## Data shown
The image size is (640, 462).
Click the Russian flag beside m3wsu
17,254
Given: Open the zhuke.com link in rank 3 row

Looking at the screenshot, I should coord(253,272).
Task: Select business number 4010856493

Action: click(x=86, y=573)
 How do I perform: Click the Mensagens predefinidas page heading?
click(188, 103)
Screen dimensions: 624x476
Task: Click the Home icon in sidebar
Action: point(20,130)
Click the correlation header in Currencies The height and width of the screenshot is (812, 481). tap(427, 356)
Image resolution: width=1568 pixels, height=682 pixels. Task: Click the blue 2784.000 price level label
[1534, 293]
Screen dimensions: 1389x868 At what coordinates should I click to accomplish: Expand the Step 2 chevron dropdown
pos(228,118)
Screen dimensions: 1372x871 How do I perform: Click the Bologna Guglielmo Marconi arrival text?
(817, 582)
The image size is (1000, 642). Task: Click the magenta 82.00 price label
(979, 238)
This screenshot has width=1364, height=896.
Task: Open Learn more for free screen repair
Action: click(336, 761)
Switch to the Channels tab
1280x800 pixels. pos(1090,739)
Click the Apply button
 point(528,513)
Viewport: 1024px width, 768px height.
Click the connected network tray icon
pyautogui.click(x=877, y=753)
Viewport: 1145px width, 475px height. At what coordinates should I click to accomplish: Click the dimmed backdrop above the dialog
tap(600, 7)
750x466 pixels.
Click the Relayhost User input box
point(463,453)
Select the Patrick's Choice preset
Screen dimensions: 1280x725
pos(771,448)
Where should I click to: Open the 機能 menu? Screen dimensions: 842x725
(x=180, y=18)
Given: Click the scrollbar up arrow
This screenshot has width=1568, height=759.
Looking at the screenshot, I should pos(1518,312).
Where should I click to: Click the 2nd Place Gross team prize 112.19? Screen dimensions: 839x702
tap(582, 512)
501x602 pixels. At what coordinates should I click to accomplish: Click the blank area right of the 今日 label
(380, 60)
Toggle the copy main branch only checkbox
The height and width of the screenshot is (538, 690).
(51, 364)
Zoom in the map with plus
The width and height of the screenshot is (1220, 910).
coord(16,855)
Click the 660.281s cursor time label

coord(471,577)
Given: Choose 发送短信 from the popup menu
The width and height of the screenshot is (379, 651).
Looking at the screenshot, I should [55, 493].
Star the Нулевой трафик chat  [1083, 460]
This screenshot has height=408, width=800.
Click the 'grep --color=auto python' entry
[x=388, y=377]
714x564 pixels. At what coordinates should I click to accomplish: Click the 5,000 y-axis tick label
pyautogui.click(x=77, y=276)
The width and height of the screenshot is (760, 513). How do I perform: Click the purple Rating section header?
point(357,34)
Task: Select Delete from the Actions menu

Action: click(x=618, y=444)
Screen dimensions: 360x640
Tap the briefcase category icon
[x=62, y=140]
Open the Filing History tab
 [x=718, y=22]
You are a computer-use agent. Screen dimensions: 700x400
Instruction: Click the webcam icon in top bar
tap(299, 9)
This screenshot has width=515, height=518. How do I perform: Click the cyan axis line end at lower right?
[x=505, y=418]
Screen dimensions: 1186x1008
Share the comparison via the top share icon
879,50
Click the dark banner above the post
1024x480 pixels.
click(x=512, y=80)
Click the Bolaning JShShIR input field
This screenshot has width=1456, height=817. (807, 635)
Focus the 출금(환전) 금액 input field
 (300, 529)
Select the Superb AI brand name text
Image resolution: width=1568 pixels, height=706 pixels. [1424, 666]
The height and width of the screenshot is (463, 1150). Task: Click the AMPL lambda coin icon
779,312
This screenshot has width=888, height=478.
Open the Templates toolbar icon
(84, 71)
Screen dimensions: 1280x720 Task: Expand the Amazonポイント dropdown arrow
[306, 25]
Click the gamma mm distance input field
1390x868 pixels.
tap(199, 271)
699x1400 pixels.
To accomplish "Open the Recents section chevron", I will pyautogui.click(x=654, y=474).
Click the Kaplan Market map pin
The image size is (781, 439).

## What you need to do
Everything from the line with "Toggle the copy main branch only checkbox" through the line with "Given: Choose 发送短信 from the popup menu" should be written out exactly as it appears above, end lines included, and nothing outside that range.

## Written answer
Toggle the copy main branch only checkbox
The height and width of the screenshot is (538, 690).
(51, 364)
Zoom in the map with plus
The width and height of the screenshot is (1220, 910).
coord(16,855)
Click the 660.281s cursor time label

coord(471,577)
Given: Choose 发送短信 from the popup menu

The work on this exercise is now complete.